De vez en cuando pasaba un negro sucio y harapiento, arrastrando los deshechos zapatones, llevando a cuestas el racimo de bananos para el sancocho, la pala y el pico y unas cuantas yucas acabadas de arrancar.

–Good bye, my friend –murmuraba al pasar, moviendo sólo la cabeza envuelta en trapos terrosos.

–Gur bai –contestábamos nosotros.

– ¡Ese viejo parece qui'anda con un nido'e piapías en la cabeza! –comentaba alguno para entretenerse. Los demás reíamos estúpidamente.
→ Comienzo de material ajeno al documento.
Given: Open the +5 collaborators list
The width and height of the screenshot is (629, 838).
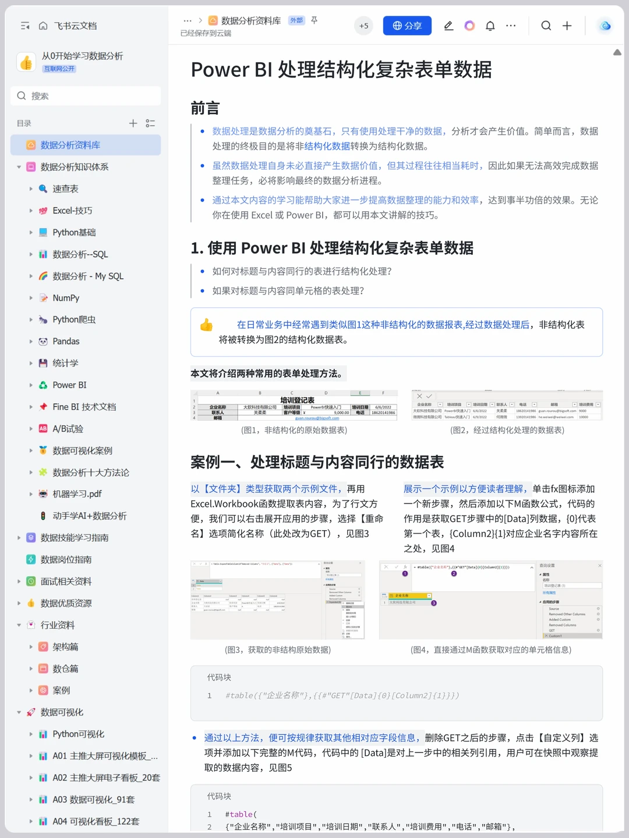Looking at the screenshot, I should [363, 26].
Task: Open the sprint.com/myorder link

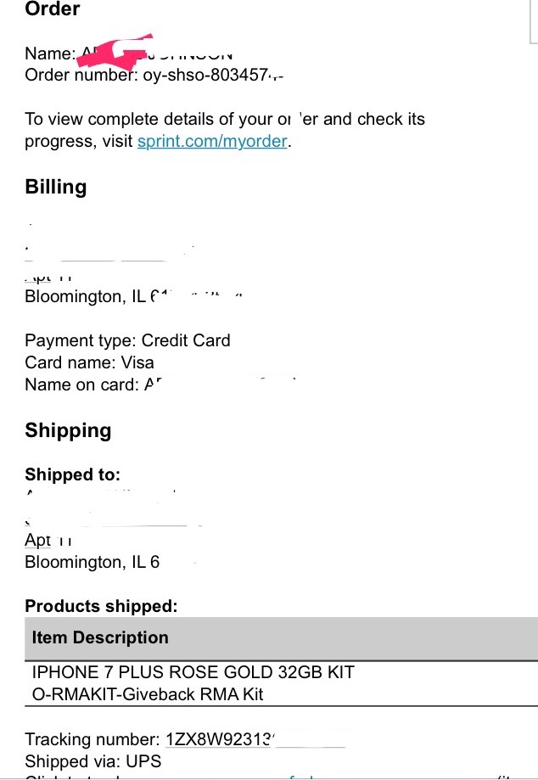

A lo lejos, barriendo la línea con sus grandes chancletas, aparecía la vieja de Mr. Clinton, moviendo su cuerpo deforma, monstruosamente hinchado de carne mantecosa y temblante.

Pasaba balanceándose; nos sonreía con su carota mofletuda, renegra y sudorosa, y agitando despacio sus manazas nos saludaba con una vocecilla absurdamente fina y delicada:

–Good evening, my sons.

–Gur ibinin, mamíT –le contestábamos, mirándola alejarse lentamente.

– ¡Oh, cuerpo'e vieja! ¡Parece una granpelota'e mazamorra!

– ¡Oh, mondongo'e negra pa dale unas palmadas! Calero agregaba, suspirando:

– ¡Tan horrible qu'es y ya me voy soñando varias noches con ella!

Algunas veces uno de todos gritaba, señalando a una negra que se acercaba renqueando y con los brazos en alto: – ¡Allá viene la más pintada de Andrómeda! Y la pobre negra, ¿alta y flaca, se acercaba renqueando con fatiga, con sus piernas comidas por las úlceras y los brazos en alto, como invocando al cielo, para aliviar los "golondrinos" que exhibía en sus axilas desnudas. Pasaba mostrando su cara espantosamente manchada, con unos grandes desgarrones blancos y rosados, como si le hubieran arrancado tiras de pellejo para dejar al aire la carne tierna.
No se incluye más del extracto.